→ **Task goal**: All lines of the following material must be written out exactly as they appear.

→ **Exercise inputs**:

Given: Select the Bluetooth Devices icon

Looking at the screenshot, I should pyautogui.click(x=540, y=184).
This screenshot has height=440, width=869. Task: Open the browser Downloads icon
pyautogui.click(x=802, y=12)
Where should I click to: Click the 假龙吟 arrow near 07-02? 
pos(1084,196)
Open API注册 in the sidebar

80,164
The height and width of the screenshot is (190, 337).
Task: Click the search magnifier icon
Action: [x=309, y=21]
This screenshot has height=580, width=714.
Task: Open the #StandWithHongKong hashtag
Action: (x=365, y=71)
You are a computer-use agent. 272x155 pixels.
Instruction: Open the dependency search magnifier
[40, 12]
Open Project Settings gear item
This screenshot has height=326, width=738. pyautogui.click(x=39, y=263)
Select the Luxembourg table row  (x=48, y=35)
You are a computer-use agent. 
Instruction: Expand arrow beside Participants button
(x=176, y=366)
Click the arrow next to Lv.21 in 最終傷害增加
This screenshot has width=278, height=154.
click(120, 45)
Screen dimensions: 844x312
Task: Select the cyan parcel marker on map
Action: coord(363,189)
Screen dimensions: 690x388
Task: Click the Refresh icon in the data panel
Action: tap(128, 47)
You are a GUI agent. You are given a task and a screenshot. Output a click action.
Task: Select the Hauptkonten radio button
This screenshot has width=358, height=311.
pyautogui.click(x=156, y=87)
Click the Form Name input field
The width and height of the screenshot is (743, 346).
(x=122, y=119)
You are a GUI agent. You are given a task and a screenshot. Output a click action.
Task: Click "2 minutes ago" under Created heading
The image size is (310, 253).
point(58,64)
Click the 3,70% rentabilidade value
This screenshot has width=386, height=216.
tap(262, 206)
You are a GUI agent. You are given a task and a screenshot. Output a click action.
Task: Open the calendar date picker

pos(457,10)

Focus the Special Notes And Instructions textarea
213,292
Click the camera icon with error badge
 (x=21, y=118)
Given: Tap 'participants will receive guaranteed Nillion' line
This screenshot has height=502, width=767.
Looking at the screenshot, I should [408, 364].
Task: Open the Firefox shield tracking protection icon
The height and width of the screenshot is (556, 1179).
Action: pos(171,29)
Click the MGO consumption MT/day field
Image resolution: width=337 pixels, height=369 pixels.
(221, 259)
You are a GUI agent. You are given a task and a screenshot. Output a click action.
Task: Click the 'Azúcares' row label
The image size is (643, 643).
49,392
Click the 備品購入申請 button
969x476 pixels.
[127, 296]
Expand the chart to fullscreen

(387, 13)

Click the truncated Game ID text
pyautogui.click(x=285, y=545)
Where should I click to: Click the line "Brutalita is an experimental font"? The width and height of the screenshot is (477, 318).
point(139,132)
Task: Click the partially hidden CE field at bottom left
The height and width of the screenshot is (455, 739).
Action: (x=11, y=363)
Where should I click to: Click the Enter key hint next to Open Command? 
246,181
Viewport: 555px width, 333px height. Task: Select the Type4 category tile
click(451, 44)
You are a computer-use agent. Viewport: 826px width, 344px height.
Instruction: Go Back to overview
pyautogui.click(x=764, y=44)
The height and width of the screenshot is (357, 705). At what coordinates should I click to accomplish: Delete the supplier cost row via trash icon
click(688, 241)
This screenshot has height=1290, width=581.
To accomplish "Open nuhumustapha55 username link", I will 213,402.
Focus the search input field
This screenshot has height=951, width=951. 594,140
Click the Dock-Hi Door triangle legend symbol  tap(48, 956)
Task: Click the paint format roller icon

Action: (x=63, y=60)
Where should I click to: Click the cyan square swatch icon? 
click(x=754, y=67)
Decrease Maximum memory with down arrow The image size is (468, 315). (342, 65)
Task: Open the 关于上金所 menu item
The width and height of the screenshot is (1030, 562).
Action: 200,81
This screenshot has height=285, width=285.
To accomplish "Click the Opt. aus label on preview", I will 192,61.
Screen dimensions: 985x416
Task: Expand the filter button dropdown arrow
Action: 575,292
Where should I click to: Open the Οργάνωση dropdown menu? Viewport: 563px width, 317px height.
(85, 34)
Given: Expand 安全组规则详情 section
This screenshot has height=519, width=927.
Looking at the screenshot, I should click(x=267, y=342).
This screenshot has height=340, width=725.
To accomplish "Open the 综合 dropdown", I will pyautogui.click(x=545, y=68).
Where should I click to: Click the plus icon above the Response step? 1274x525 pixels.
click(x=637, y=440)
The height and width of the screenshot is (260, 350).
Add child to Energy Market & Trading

→ **Solution**:
Given: Select the Bluetooth Devices icon

Looking at the screenshot, I should pyautogui.click(x=540, y=184).
This screenshot has height=440, width=869. Task: Open the browser Downloads icon
pyautogui.click(x=802, y=12)
Where should I click to: Click the 假龙吟 arrow near 07-02? 
pos(1084,196)
Open API注册 in the sidebar

80,164
The height and width of the screenshot is (190, 337).
Task: Click the search magnifier icon
Action: [x=309, y=21]
This screenshot has height=580, width=714.
Task: Open the #StandWithHongKong hashtag
Action: (x=365, y=71)
You are a computer-use agent. 272x155 pixels.
Instruction: Open the dependency search magnifier
[40, 12]
Open Project Settings gear item
This screenshot has height=326, width=738. pyautogui.click(x=39, y=263)
Select the Luxembourg table row  (x=48, y=35)
You are a computer-use agent. 
Instruction: Expand arrow beside Participants button
(x=176, y=366)
Click the arrow next to Lv.21 in 最終傷害增加
This screenshot has width=278, height=154.
click(120, 45)
Screen dimensions: 844x312
Task: Select the cyan parcel marker on map
Action: coord(363,189)
Screen dimensions: 690x388
Task: Click the Refresh icon in the data panel
Action: tap(128, 47)
You are a GUI agent. You are given a task and a screenshot. Output a click action.
Task: Select the Hauptkonten radio button
This screenshot has width=358, height=311.
pyautogui.click(x=156, y=87)
Click the Form Name input field
The width and height of the screenshot is (743, 346).
(x=122, y=119)
You are a GUI agent. You are given a task and a screenshot. Output a click action.
Task: Click "2 minutes ago" under Created heading
The image size is (310, 253).
point(58,64)
Click the 3,70% rentabilidade value
This screenshot has width=386, height=216.
tap(262, 206)
You are a GUI agent. You are given a task and a screenshot. Output a click action.
Task: Open the calendar date picker

pos(457,10)

Focus the Special Notes And Instructions textarea
213,292
Click the camera icon with error badge
 (x=21, y=118)
Given: Tap 'participants will receive guaranteed Nillion' line
This screenshot has height=502, width=767.
Looking at the screenshot, I should [408, 364].
Task: Open the Firefox shield tracking protection icon
The height and width of the screenshot is (556, 1179).
Action: pos(171,29)
Click the MGO consumption MT/day field
Image resolution: width=337 pixels, height=369 pixels.
(221, 259)
You are a GUI agent. You are given a task and a screenshot. Output a click action.
Task: Click the 'Azúcares' row label
The image size is (643, 643).
49,392
Click the 備品購入申請 button
969x476 pixels.
[127, 296]
Expand the chart to fullscreen

(387, 13)

Click the truncated Game ID text
pyautogui.click(x=285, y=545)
Where should I click to: Click the line "Brutalita is an experimental font"? The width and height of the screenshot is (477, 318).
point(139,132)
Task: Click the partially hidden CE field at bottom left
The height and width of the screenshot is (455, 739).
Action: (x=11, y=363)
Where should I click to: Click the Enter key hint next to Open Command? 
246,181
Viewport: 555px width, 333px height. Task: Select the Type4 category tile
click(451, 44)
You are a computer-use agent. Viewport: 826px width, 344px height.
Instruction: Go Back to overview
pyautogui.click(x=764, y=44)
The height and width of the screenshot is (357, 705). At what coordinates should I click to accomplish: Delete the supplier cost row via trash icon
click(688, 241)
This screenshot has height=1290, width=581.
To accomplish "Open nuhumustapha55 username link", I will 213,402.
Focus the search input field
This screenshot has height=951, width=951. 594,140
Click the Dock-Hi Door triangle legend symbol  tap(48, 956)
Task: Click the paint format roller icon

Action: (x=63, y=60)
Where should I click to: Click the cyan square swatch icon? 
click(x=754, y=67)
Decrease Maximum memory with down arrow The image size is (468, 315). (342, 65)
Task: Open the 关于上金所 menu item
The width and height of the screenshot is (1030, 562).
Action: 200,81
This screenshot has height=285, width=285.
To accomplish "Click the Opt. aus label on preview", I will 192,61.
Screen dimensions: 985x416
Task: Expand the filter button dropdown arrow
Action: 575,292
Where should I click to: Open the Οργάνωση dropdown menu? Viewport: 563px width, 317px height.
(85, 34)
Given: Expand 安全组规则详情 section
This screenshot has height=519, width=927.
Looking at the screenshot, I should click(x=267, y=342).
This screenshot has height=340, width=725.
To accomplish "Open the 综合 dropdown", I will pyautogui.click(x=545, y=68).
Where should I click to: Click the plus icon above the Response step? 1274x525 pixels.
click(x=637, y=440)
The height and width of the screenshot is (260, 350).
Add child to Energy Market & Trading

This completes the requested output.